According to Dibber, the answer begins earlier than many people think.

The preschool group says the qualities most often associated with Nelson Mandela, courage, kindness, perseverance, honesty and respect for others, are not ideas children need to wait until high school to understand. They begin taking shape in the early years, in the ordinary moments of home and preschool life.

“You do not need to explain the full history of South Africa to a four-year-old to begin sharing what Madiba stood for,” says Ursula Assis, Country Director of Dibber International Preschools South Africa. “The values at the centre of his life are deeply relevant to children. Being brave when something feels hard. Being kind when it would be easier not to be. Speaking up when something feels wrong. These are lessons children can begin learning very early.”

For Dibber, one of the most important Mandela lessons for children is that courage does not mean freedom from fear. Mandela himself spoke openly about fear, and about choosing not to let it make his decisions for him. In the life of a preschooler, Dibber says that lesson can be brought into daily experiences such as walking into a new classroom, trying something new or finding the confidence to join in when they feel unsure.

A second lesson lies in persistence. Mandela’s life has long been associated with strength, and Dibber believes this matters for young children in surprisingly practical ways. A child building a tower that keeps falling over, struggling with shoelaces or trying again after losing a game is already learning something of value. The emphasis, Dibber says, should not fall only on the result, but on the willingness to get up and try again.

Kindness is another part of the picture. Dibber notes that Mandela’s devotion to dignity, forgiveness and inclusion remains especially meaningful in South Africa, where children are still growing up in a society formed by division, difference and the ongoing work of living together well. In the preschool years, these ideas are expressed in simple but significant actions. Including another child in play. Sharing. Apologising sincerely. Learning that other people matter too.

The school group also believes Mandela’s example offers an early lesson about voice. Long before children understand politics or public leadership, they can begin learning that their voice has value. For Dibber, that means encouraging children to say when something feels unkind, to ask for help when they need it, and to express themselves clearly rather than shrinking into silence. Those habits begin small. They do not stay small.

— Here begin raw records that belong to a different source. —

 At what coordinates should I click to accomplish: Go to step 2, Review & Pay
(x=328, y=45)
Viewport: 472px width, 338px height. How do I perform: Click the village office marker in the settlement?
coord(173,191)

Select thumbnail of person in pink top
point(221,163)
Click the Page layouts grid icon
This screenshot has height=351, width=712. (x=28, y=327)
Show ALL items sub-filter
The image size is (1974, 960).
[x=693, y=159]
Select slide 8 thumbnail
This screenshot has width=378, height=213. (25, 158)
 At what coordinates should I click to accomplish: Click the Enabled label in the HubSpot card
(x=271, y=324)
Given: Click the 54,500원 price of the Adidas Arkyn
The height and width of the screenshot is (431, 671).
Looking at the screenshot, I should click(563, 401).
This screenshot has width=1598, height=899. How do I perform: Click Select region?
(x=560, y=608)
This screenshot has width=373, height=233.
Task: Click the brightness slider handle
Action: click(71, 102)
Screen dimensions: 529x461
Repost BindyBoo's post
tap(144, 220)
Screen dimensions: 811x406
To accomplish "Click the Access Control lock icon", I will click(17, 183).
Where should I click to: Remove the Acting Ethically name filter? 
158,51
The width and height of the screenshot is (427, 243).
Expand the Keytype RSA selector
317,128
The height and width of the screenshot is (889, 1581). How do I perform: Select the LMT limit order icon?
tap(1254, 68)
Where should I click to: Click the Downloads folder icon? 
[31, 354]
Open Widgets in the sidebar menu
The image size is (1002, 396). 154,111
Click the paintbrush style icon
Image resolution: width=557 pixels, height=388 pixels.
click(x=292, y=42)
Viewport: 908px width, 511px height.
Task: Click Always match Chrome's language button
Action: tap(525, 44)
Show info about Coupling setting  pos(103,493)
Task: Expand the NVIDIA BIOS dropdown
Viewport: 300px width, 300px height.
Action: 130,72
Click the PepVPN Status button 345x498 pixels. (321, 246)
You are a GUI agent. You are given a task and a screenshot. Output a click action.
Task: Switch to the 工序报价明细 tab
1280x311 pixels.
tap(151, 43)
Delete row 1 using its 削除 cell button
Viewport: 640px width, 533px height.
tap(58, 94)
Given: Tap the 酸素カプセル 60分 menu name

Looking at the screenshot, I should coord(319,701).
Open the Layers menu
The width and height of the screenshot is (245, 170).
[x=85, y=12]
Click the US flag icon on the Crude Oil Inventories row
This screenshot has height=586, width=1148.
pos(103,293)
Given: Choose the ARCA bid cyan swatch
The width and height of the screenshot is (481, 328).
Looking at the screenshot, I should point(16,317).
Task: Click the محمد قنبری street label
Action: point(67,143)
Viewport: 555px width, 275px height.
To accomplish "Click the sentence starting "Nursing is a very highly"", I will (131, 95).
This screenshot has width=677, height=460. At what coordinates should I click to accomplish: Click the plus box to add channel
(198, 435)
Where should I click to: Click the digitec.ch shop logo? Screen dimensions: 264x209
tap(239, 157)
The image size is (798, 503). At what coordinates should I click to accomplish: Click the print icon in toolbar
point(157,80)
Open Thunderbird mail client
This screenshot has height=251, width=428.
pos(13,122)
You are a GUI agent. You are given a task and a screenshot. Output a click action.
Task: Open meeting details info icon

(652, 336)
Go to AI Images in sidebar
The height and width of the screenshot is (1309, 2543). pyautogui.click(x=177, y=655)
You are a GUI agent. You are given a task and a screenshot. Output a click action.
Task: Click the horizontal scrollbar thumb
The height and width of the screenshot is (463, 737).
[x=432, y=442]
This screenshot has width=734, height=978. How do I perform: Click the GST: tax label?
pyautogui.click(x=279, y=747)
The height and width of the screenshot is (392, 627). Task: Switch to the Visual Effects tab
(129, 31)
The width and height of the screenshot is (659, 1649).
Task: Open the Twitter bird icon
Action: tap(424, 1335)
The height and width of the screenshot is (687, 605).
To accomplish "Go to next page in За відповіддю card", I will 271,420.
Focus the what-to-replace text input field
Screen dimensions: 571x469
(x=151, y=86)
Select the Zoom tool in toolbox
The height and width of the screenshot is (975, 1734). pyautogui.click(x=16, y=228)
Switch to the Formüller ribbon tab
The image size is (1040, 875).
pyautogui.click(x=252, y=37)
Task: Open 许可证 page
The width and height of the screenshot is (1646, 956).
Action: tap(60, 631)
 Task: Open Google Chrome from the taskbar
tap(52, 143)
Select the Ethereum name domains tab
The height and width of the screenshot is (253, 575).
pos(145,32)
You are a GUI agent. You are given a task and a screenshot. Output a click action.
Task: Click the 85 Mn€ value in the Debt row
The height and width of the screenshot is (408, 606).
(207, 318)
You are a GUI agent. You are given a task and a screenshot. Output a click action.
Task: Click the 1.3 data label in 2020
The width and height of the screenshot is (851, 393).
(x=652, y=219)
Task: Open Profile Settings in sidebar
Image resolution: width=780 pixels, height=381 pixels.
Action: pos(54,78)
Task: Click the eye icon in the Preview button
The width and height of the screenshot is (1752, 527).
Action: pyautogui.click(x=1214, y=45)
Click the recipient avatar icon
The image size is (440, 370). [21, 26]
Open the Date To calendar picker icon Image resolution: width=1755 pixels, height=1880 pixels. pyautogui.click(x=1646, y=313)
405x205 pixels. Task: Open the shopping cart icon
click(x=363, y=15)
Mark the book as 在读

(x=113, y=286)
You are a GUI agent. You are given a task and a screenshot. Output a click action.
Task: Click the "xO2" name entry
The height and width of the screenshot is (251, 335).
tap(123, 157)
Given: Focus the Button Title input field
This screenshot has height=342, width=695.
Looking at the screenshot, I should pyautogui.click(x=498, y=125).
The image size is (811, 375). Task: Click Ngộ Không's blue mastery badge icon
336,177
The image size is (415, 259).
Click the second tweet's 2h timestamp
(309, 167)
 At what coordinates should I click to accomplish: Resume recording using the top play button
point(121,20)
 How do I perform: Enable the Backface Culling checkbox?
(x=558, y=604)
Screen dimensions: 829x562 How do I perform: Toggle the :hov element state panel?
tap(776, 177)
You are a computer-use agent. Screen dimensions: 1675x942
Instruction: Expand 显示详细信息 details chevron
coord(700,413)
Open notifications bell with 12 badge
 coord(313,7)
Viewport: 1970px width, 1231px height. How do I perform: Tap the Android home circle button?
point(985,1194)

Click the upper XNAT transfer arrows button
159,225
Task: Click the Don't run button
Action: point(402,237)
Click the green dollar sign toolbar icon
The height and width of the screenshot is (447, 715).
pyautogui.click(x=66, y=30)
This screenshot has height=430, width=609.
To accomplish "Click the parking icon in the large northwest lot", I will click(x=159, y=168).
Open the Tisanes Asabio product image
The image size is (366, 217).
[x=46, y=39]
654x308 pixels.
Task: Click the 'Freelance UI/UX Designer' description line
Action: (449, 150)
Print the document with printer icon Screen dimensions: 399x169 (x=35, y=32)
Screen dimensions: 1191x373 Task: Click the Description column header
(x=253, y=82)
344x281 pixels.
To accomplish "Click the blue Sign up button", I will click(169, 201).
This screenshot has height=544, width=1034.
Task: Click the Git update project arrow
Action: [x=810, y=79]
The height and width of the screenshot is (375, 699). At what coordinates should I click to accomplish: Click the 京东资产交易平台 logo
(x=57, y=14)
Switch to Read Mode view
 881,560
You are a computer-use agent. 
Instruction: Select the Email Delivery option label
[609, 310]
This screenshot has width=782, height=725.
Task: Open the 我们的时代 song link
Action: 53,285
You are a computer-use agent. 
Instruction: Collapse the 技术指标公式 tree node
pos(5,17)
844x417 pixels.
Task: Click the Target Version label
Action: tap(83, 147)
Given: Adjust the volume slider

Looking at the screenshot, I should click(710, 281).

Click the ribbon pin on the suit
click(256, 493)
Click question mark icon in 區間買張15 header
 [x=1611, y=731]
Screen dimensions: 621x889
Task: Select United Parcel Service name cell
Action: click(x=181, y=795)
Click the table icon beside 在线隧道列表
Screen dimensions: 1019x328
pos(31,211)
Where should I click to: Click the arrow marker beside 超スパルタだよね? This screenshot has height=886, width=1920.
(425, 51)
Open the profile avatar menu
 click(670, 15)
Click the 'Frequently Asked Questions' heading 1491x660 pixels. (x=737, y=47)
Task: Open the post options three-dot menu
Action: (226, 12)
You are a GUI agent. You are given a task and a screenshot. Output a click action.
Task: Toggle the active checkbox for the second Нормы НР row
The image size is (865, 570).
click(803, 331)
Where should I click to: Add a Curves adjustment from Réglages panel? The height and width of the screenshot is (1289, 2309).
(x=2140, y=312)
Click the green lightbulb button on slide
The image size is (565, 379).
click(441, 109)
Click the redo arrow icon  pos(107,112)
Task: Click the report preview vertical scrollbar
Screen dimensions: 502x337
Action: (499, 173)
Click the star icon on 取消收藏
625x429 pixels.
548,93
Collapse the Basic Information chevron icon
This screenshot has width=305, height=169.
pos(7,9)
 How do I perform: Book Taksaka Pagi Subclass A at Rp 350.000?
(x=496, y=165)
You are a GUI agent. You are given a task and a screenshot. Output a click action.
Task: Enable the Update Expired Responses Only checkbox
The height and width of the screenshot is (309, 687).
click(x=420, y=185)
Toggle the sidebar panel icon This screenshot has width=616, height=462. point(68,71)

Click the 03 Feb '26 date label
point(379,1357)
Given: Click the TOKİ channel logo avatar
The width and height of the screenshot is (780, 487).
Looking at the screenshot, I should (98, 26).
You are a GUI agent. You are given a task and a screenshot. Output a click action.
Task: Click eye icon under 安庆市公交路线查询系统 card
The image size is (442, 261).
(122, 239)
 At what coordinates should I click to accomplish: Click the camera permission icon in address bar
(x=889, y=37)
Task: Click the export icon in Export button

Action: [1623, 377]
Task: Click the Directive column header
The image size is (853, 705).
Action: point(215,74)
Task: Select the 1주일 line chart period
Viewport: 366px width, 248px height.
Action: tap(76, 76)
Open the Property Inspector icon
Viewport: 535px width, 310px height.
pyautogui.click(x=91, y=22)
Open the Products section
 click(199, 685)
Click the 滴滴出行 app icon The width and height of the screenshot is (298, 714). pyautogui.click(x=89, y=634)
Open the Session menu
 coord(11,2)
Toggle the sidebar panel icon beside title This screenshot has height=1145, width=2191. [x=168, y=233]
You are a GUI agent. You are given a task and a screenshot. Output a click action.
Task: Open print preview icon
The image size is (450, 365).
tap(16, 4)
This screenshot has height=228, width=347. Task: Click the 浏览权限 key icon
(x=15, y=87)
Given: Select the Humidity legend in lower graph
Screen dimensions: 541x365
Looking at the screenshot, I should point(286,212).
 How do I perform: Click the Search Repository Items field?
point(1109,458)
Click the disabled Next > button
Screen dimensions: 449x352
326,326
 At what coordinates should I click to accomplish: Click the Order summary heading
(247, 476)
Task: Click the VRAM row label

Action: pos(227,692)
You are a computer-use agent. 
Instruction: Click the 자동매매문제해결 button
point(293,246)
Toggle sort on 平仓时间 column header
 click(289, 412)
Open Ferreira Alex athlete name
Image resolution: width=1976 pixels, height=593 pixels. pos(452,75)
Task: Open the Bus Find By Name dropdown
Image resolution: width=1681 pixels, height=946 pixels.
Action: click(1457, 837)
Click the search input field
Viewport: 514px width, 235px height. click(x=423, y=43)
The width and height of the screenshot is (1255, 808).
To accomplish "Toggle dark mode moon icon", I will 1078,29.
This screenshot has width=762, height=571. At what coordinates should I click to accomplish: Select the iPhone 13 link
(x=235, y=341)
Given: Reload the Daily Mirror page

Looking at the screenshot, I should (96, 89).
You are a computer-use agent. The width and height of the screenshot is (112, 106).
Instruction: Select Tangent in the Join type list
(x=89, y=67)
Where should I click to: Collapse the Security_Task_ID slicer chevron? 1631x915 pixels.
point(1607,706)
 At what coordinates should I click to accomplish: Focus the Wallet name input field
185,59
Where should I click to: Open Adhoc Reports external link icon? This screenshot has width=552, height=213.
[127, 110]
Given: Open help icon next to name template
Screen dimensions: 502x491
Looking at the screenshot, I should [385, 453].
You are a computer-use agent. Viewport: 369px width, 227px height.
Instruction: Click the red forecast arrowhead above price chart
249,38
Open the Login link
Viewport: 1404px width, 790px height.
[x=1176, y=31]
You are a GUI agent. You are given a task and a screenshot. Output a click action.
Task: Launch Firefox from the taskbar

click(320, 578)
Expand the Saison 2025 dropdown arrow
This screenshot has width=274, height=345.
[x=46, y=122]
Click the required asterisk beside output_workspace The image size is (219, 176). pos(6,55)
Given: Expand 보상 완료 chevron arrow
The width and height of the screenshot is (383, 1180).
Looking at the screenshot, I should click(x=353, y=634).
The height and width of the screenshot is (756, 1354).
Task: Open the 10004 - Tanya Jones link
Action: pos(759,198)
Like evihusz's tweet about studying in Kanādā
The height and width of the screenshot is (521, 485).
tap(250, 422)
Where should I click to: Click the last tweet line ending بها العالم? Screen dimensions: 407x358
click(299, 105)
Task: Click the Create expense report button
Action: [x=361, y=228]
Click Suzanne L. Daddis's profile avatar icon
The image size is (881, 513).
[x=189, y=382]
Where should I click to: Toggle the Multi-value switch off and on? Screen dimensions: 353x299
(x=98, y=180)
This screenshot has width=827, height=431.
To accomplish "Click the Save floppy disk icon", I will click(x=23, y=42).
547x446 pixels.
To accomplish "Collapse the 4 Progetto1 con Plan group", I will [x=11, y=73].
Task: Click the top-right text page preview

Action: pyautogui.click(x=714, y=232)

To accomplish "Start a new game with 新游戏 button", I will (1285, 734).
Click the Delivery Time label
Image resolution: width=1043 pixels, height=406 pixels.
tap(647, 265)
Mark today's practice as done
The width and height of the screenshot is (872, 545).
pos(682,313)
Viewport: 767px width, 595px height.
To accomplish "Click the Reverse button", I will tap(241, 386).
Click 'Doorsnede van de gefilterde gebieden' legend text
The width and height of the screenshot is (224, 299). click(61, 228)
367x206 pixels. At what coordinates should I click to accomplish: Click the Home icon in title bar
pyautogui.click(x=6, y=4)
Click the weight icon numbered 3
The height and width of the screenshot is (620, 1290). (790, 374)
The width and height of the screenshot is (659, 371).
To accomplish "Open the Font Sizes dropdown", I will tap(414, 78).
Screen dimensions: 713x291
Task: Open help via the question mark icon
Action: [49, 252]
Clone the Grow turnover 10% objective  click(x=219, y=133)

Another lesson Dibber draws from Mandela’s legacy is the importance of perspective when something feels difficult. His words, “It always seems impossible until it’s done,” may be quoted often, but the preschool group says the idea behind them is especially useful for young children. Whether it is learning to zip a jacket, making a new friend or settling into a new environment, children benefit from hearing that hard things can become possible with time, support and persistence.

For Dibber, Mandela Day is also about an example. The group believes the values adults hope to see in society are formed in the earliest relationships children experience. Often quietly. Often long before formal schooling begins.

“At Dibber, we believe the values children carry into adulthood are shaped in everyday moments,” says Assis. “Not through lectures, but through connection, play, guidance and the way adults respond to them. Courage starts in very small places. In being seen. In being listened to. In being encouraged to keep going.”

That is why Dibber sees Mandela Day as an opportunity for parents and educators to think about the values children are already absorbing from the world around them. In how adults handle setbacks. In how they treat other people. In how they speak about fairness, kindness and responsibility.

Dibber believes that if South Africa wants to raise children who are brave, emotionally grounded and able to care for others, the work begins in the preschool years. That is where courage first becomes visible, in the child who tries again, tells the truth, includes someone else, or finds the words to say, “That is not kind.”

For Dibber, that is one of the most meaningful ways to honour Mandela’s legacy: by raising children who are already learning how to carry it forward.